La mattina dopo si ritrovò quindi in bagno con la nausea e stanca più de dovuto, anche per la notte quasi insonne. Aveva lo stick tra le mani ed una paura folle di fare quel test. Non sapeva in quel momento di cosa avrebbe avuto paura? Di un risultato negativo o positivo? Aveva paura di vedere la sua vita sconvolta da lì a poco oppure che tutto rimanesse come era? Non si sapeva dare una risposta, ma prese coraggio e fece il test.
Lo appoggiò sul comodino imponendosi di aspettare quei cinque minuti senza guardare ogni pochi secondi se qualcosa appariva. Era una scienziata, si ripeteva, se dicono cinque minuti, doveva aspettare cinque minuti.

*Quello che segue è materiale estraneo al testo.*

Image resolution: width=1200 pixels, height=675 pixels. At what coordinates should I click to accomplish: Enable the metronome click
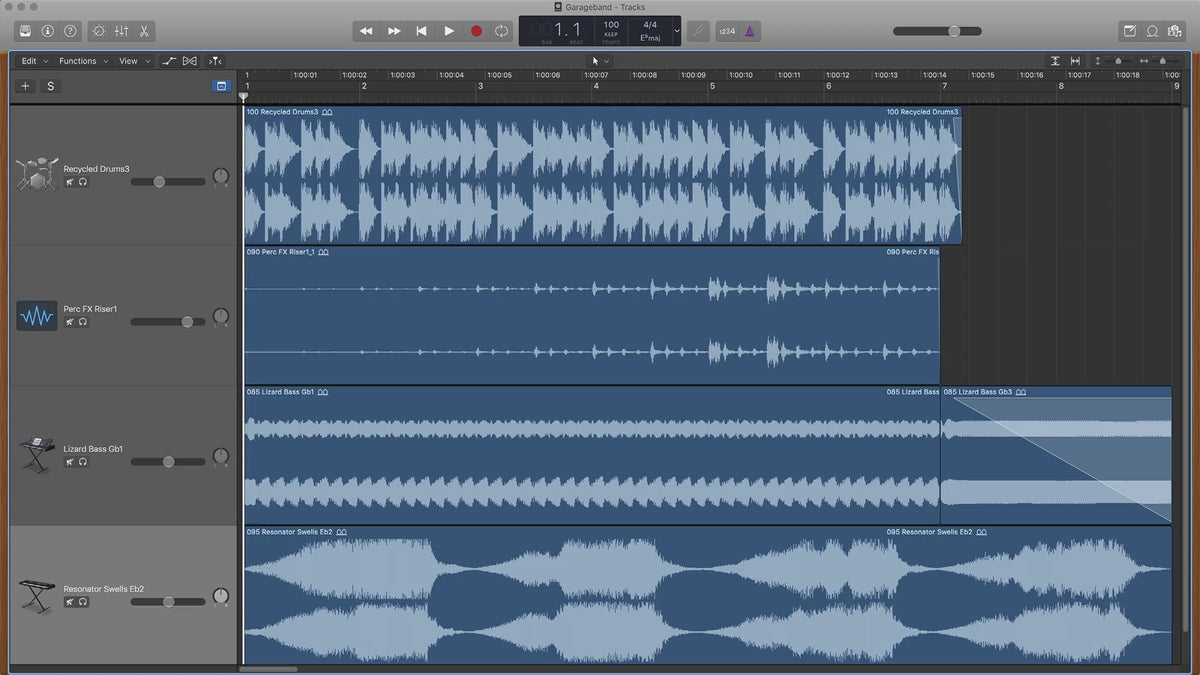749,31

Era quello il tempo tecnico per avere un responso.
Erano i cinque minuti più lunghi della sua vita, almeno da quando era rimasta sepolta in auto sotto terra con Hodgins. Controllava l'orologio compulsivamente e il tempo sembrava essersi cristallizzato. "Il tempo scorre sempre alla stessa velocità, sei tu a percepirlo diversamente" si ripeteva facendo uno sforzo massimo di razionalità. 

Ora quei cinque minuti erano passati. Afferrò lo stick, chiuse gli occhi, fece un respiro profondo e poi li riaprì. Quelle due lineette erano lì a confermare quello che lei in fondo sapeva. Ora anche la sua parte razionale aveva le prove. Certo un test di gravidanza non era attendibile al 100% e lei voleva quella percentuale di sicurezza. Avrebbe fatto le analisi, quella mattina stessa, in una clinica che conosceva bene dove le avrebbero dato il responso subito, nella massima discrezione.

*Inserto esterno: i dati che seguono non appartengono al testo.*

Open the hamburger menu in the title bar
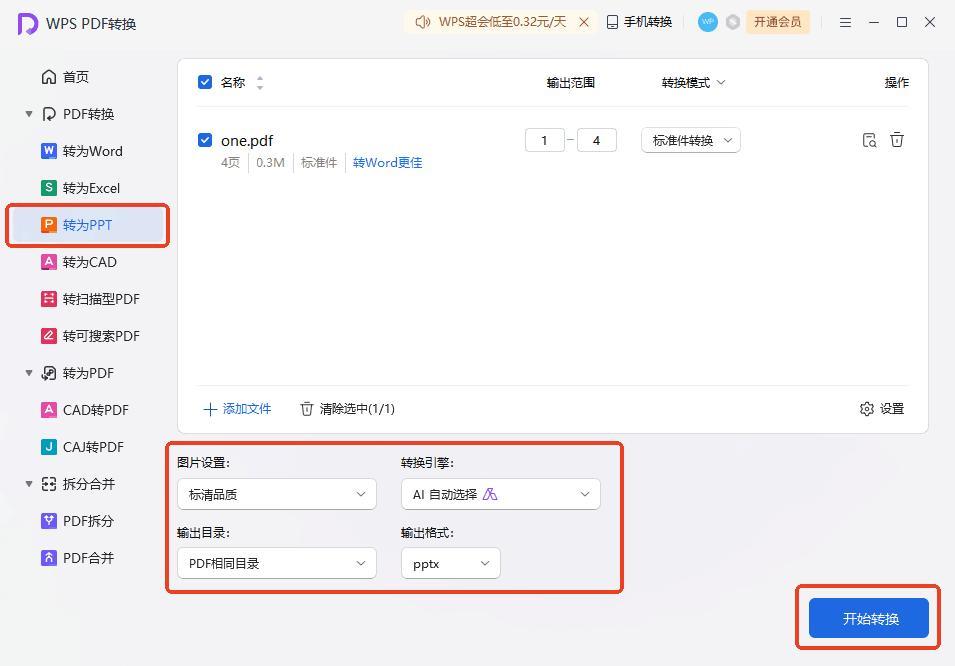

Lasciò il test sul letto, si vestì velocemente ed uscì. Poco più di un'ora dopo aveva in mano quel foglio che non ammetteva repliche: positivo.

Aveva tutte le prove che servivano alla sua parte di scienziata che in quel momento stava diventando sempre più piccola dentro di lei. Salutò il medico del laboratorio che gentilmente le aveva dato il responso così celermente che congedandola le fece gli auguri. Rimase spiazzata e ringraziò balbettando.

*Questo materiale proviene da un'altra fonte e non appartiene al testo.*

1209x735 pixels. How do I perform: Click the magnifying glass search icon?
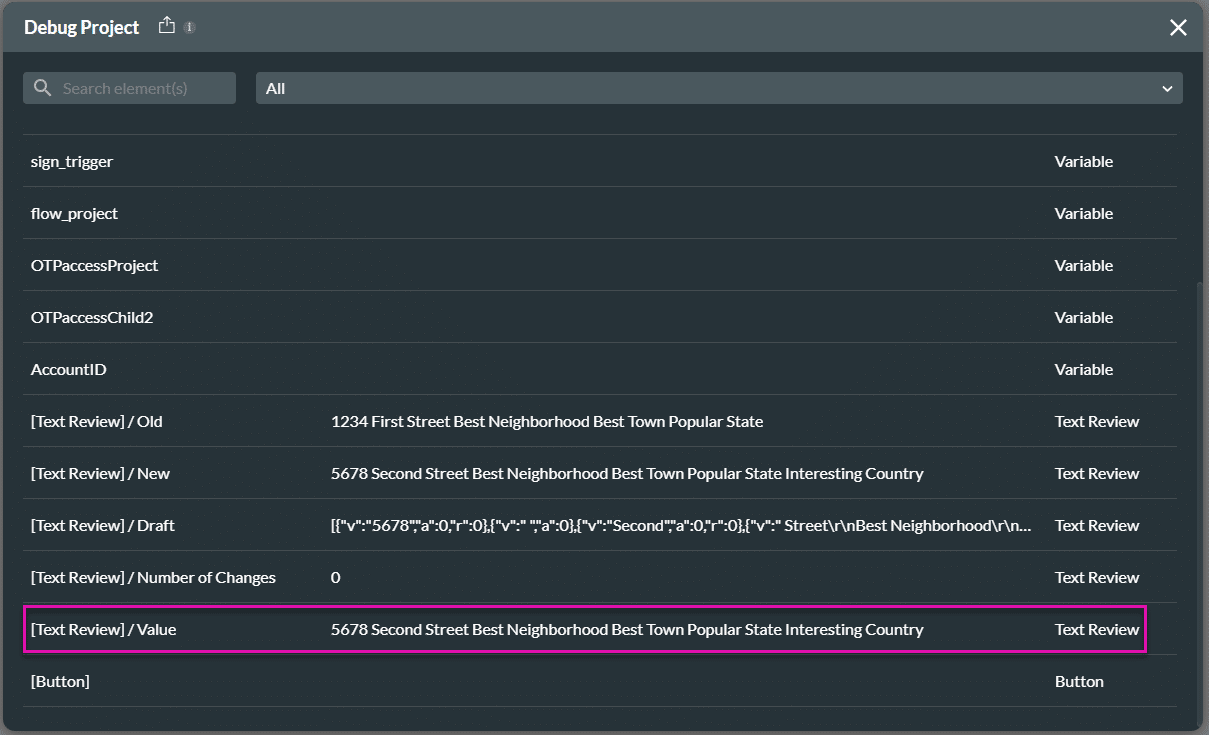42,88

Si sedette in macchina, posò la cartellina con i risultati sul lato passeggero e appoggiando le mani sul volante si lasciò andare, per la prima volta, ad una vera e sincera commozione.
Appoggiò la testa sulle mani e lasciò che le lacrime uscissero senza trattenersi oltremodo. Rideva e piangeva nello stesso momento, sopraffatta da emozioni che si susseguivano dentro di lei senza possibilità di arginarle in nessun modo. E in realtà non voleva fermarle, voleva lasciarsi invadere da quelle sensazioni mai provate ed ebbe la certezza che le sue barriere si erano sgretolate.
Si ricompose, si asciugò le lacrime e si guardò allo specchietto. I segni sul viso del suo pianto erano evidenti, non poteva presentarsi in laboratorio così. Fece un giro un po’ più lungo con la macchina. Andò a prendere un caffè. “Decaffeinato” si ricordò di dire all’ultimo alla ragazza che prese il suo ordine. Non le piaceva stare da sola in un cafè, ma ora ne aveva bisogno. Doveva riprendersi. Si portò entrambe le mani sul ventre, sorrise, e si appoggiò allo schienale della poltroncina. Aveva bisogno di qualche momento solo per lei, anzi solo per loro.